What is being asked: In the judgment excerpt, reproduce the passage between "(h) the degree" and "family or dependants.", inclusive, replacing "rehabilitation" with "reform".

9 The Applicant also claimed that he was assisted by another man, known as Brahim Lamzili, who apparently had skills as a computer hacker and was alleged to have been involved in setting up the false identities used with Centrelink.

10 In considering the Applicant’s account of the commission of the offences, the trial judge noted that “for the Court to place any reliance on the evidence that that person gives needs a fairly significant leap of faith to accept what is being said at face value without any proof to the contrary”: Judgment on sentence, p 6. That was particularly so in relation to Mr Lamzili, who appears to have entered Australia on 26 March 2000, by which date all but two of the 22 false identities had been established. (Two other identities were established on 18 and 19 December 2000 respectively.) Indeed, when the Applicant was first interviewed on 3 October 2003, he made no mention of Mr Lamzili. His name appears to have arisen for the first time in a second interview recorded on 27 January 2004.

11 The trial judge dealt with the sentencing exercise by addressing considerations relevant to the course of conduct over the four year period as a whole. No distinction was sought to be drawn between particular offences. However, the structure of the total sentence of imprisonment involved breaking down the 40 charges which arose prior to 24 May 2001 into four groups, imposing a two year sentence in respect of each group and making each sentence partly concurrent with another. The first sentence was back-dated to 3 October 2003, when the Applicant was taken into custody. Each sentence was for two years, but each commenced one year into the previous sentence. Thus, the five sentences imposed in relation to charges under s 29B of the Crimes Act, ran from 3 October 2003 until 2 October 2008. That period was effectively extended by one year in relation to the 21 offences committed under s 135.1 of the Code. This structure conformed to s 19(2) of the Crimes Act, but the reason for adopting the structure is unexplained and is to a degree arbitrary. It is, accordingly, necessary to consider globally the correctness of the sentence imposed.

12 The matters which the trial judge was required to take into account included (but were not limited to) those of the following matters which were relevant and known to the Court, as required by s 16A(2) of the Crimes Act:

          (a) the nature and circumstances of the offence;

          (b) other offences (if any) that are required or permitted to be taken into account;

          (c) if the offence forms part of a course of conduct consisting of a series of criminal acts of the same or a similar character – that course of conduct;

          (d) the personal circumstances of any victim of the offence;

          (e) any injury, loss or damage resulting from the offence;

          (f) the degree to which the person has shown contrition for the offence:

              (i) by taking action to make reparation for any injury, loss or damage resulting from the offence; or

              (ii) in any other manner;


          (g) if the person has pleaded guilty to the charge in respect of the offence – that fact;

          (h) the degree to which the person has co-operated with law enforcement agencies in the investigation of the offence or of other offences;

          (j) the deterrent effect that any sentence or order under consideration may have on the person;

          (k) the need to ensure that the person is adequately punished for the offence;

          (m) the character, antecedents, cultural background, age, means and physical or mental condition of the person;

          (n) the prospect of rehabilitation of the person;

          (p) the probable effect that any sentence or order under consideration would have on any of the person’s family or dependants.

Record list:
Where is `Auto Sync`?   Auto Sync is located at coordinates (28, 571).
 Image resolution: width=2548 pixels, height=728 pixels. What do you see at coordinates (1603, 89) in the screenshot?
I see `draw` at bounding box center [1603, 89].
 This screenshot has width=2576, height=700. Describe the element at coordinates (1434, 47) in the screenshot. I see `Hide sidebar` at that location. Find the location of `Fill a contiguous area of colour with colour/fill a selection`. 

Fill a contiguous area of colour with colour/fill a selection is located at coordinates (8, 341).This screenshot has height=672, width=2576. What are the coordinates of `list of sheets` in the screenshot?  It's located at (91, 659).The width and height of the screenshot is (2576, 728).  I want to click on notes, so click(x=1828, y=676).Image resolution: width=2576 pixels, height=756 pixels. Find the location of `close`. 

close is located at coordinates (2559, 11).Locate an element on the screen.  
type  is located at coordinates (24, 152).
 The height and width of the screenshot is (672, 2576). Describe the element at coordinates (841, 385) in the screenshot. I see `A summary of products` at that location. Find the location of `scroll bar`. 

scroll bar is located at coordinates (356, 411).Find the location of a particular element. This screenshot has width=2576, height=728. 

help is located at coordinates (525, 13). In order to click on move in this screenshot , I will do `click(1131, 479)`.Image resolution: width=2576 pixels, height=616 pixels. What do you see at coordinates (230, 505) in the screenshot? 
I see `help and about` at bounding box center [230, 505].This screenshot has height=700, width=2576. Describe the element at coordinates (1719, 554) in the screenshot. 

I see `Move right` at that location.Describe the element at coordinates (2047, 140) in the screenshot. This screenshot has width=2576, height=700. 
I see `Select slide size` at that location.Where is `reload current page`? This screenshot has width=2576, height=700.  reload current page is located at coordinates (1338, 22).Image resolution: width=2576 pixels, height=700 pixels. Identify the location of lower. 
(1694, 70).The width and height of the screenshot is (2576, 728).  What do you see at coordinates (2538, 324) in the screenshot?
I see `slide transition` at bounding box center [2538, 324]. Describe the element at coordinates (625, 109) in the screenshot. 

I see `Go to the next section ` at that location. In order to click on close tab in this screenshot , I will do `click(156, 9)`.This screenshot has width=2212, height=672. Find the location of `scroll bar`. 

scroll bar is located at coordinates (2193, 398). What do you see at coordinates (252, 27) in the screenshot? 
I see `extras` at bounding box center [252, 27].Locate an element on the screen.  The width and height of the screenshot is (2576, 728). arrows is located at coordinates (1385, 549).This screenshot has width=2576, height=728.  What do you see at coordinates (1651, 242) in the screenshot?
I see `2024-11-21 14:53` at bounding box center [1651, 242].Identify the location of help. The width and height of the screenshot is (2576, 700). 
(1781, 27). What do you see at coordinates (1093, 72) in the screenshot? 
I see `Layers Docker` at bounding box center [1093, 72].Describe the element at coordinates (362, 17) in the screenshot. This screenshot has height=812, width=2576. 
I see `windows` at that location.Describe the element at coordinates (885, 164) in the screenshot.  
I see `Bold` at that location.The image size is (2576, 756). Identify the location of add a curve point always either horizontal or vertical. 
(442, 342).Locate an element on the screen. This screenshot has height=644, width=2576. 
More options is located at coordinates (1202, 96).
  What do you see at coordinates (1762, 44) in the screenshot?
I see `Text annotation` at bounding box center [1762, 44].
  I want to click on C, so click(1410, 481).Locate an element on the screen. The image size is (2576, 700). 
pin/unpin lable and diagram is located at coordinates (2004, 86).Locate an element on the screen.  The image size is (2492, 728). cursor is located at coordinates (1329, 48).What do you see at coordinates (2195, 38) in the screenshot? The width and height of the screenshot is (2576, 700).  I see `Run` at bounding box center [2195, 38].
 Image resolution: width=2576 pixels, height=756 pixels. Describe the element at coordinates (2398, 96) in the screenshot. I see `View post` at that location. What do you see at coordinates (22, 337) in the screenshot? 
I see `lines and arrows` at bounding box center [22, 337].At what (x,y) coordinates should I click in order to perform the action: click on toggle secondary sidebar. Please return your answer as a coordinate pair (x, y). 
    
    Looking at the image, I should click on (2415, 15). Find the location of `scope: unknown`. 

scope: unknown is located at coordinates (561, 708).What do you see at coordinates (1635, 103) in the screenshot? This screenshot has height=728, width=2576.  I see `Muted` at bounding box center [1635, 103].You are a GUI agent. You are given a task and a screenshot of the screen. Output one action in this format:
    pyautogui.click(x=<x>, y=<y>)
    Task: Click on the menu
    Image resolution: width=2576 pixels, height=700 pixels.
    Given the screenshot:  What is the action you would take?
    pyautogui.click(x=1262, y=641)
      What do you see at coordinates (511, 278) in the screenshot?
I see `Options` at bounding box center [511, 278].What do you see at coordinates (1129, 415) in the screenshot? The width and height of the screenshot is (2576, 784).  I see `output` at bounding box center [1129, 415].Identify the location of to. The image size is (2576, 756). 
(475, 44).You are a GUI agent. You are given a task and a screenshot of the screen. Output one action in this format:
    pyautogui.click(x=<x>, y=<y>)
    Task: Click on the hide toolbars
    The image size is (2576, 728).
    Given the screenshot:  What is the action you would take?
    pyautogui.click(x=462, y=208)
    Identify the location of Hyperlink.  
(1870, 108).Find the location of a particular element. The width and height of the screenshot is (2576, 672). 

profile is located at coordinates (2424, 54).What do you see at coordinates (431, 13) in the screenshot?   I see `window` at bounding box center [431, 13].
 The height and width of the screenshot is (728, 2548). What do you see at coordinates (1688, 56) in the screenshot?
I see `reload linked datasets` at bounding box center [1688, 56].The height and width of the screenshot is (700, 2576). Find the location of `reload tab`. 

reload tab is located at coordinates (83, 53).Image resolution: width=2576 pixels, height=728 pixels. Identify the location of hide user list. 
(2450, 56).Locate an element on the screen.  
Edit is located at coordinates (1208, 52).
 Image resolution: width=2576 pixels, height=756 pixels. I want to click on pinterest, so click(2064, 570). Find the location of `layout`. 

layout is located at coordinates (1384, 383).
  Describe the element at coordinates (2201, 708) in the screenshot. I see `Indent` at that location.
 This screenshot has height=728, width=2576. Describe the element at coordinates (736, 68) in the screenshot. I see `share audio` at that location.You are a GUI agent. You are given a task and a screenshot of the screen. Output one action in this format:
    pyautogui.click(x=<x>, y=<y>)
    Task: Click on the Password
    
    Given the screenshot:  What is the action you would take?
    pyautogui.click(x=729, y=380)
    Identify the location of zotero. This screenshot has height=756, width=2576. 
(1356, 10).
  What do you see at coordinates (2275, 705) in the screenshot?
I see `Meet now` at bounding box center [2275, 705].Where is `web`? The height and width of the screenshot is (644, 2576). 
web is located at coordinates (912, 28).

Answer for the task:
(h) the degree to which the person has co-operated with law enforcement agencies in the investigation of the offence or of other offences;

          (j) the deterrent effect that any sentence or order under consideration may have on the person;

          (k) the need to ensure that the person is adequately punished for the offence;

          (m) the character, antecedents, cultural background, age, means and physical or mental condition of the person;

          (n) the prospect of reform of the person;

          (p) the probable effect that any sentence or order under consideration would have on any of the person’s family or dependants.